Yale had never hit anyone in his life, not really hit, but he wanted to right then. He wanted to grab all the gay weeklies from around the country that Charlie hung on those pretentious racks behind his desk and crumple them, one by one, in his face.
But Charlie looked so tired. Blue moons under his eyes.
Yale said, even though he knew it was ridiculous, “Where did you even have this testing done?”
“Yale. It’s positive. I was exposed, and it’s positive. One plus one is two. I’m dead.” He flung out the last word like a hand grenade.
And if Charlie had broken down right then, if his face had crumpled—Yale might have softened, gone around to him, held him in his arms even as he stared out the window conflicted. But Charlie’s face didn’t change.
Yale had come here planning to yell, and the fact that he wasn’t yelling was concession enough.
Charlie said, “Would you please just sit near me at the bloody church so we don’t have to explain this to everyone?”
The thing was, Yale wasn’t ready to explain it either.
“I’ll need a suit. Fuck. Is Teresa in the apartment?”
“I can call and send her on an errand.”
“Yes, please do.”
“It’s at the Unitarian place. You’ve got, what, two hours?” This was the same church where they’d held services for Asher’s friend Brian. A gay-friendly church right off Broadway, and thus—recently—Funeral Central.
Yale said, “I don’t even understand. I don’t get—” And he stopped talking, wiped his face with his sleeve.
Charlie said, “I’m sorry you’re so torn up about Terrence.”

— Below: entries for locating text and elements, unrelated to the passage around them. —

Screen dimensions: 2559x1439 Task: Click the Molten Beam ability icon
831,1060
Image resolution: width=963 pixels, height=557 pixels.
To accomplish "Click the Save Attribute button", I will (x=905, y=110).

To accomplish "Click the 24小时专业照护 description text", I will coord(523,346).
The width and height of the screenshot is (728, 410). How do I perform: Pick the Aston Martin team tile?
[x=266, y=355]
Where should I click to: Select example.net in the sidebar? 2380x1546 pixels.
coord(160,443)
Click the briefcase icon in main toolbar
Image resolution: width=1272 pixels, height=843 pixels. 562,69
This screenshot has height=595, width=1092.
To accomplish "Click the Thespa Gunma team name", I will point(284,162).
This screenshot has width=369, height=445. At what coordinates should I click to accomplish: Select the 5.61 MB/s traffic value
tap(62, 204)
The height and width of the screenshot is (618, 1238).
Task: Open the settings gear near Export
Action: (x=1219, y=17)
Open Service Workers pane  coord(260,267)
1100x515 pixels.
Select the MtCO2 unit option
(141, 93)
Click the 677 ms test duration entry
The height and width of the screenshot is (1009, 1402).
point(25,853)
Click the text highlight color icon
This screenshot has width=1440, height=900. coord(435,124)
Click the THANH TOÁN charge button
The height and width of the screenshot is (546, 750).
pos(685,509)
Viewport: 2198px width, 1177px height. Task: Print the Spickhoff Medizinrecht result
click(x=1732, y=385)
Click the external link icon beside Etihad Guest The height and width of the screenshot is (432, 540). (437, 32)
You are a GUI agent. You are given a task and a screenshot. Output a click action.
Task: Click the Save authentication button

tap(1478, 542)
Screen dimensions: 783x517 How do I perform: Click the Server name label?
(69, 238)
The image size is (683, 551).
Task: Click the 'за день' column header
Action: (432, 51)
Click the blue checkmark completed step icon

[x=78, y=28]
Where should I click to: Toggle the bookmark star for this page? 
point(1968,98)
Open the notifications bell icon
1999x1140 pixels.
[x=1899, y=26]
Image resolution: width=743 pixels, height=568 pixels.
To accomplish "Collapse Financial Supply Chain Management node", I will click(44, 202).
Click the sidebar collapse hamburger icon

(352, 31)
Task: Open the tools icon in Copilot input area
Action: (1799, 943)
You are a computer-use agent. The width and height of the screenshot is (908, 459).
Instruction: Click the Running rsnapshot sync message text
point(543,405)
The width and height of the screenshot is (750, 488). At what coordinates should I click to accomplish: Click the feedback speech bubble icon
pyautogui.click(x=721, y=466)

“Okay, Charlie.” Instead of screaming, he walked out of the office. He closed the door, really believing that Charlie would call him back
, chase him down. Had this truly been their first and only conversation since Yale had called him, jubilant, from Wisconsin? He’d talked to Charlie so many times in his head that it didn’t seem right.
And how had he left without making Charlie apologize, beg forgiveness, explain?
He got angrier as he walked. He’d felt deflated in the office, but the cold air, the sun, every step away from Charlie, filled him again with indignation. Charlie had not, for an instant, expressed concern for Yale, for his health.
But then had Yale said, at least, “I’m sorry you’re infected”? Maybe they were both terrible, prideful people. Maybe they deserved each other.
He tried to imagine the kind of man who, faced with the news that his jealous lover was, in fact, making a fool of him and had blithely exposed him to a fatal disease, would say it didn’t matter, would stay calm and supportive and sign up for months, years, of bedside care and devastation. Who would do that? A saint, maybe. A patsy. It had taken ages for Yale to learn to stick up for himself—after those boys on the basketball team tricked him, hadn’t he gamely sat with them at lunch the next day?—but apparently, somewhere along the line, he’d figured it out.
He knocked first to make sure Teresa was gone, and he turned the key slowly. He hated the version of himself that had stood here last, ready to share the details of his amazing trip, oblivious to the coming ambush. He hated that if the Yale from three days ago could see the Yale of right now, he’d misinterpret the scene, think he was coming home from lunch somewhere, a little bedraggled but happy, normal.
Everything was slightly out of place. Teresa’s pillbox sat on the table next to a New Yorker he hadn’t seen yet. A stack of cassette tapes stood balanced on the arm of the couch, as if Charlie had been sorting them or looking up lyrics. Yale found his own mail stacked neatly by the phone. Some alumni thing, a postcard from his cousin in Boston. No utility bills, thank God, or he’d have torn them up, left the scraps on the floor. Yale usually paid the rent, but the apartment was in Charlie’s name; he’d been living here when they met.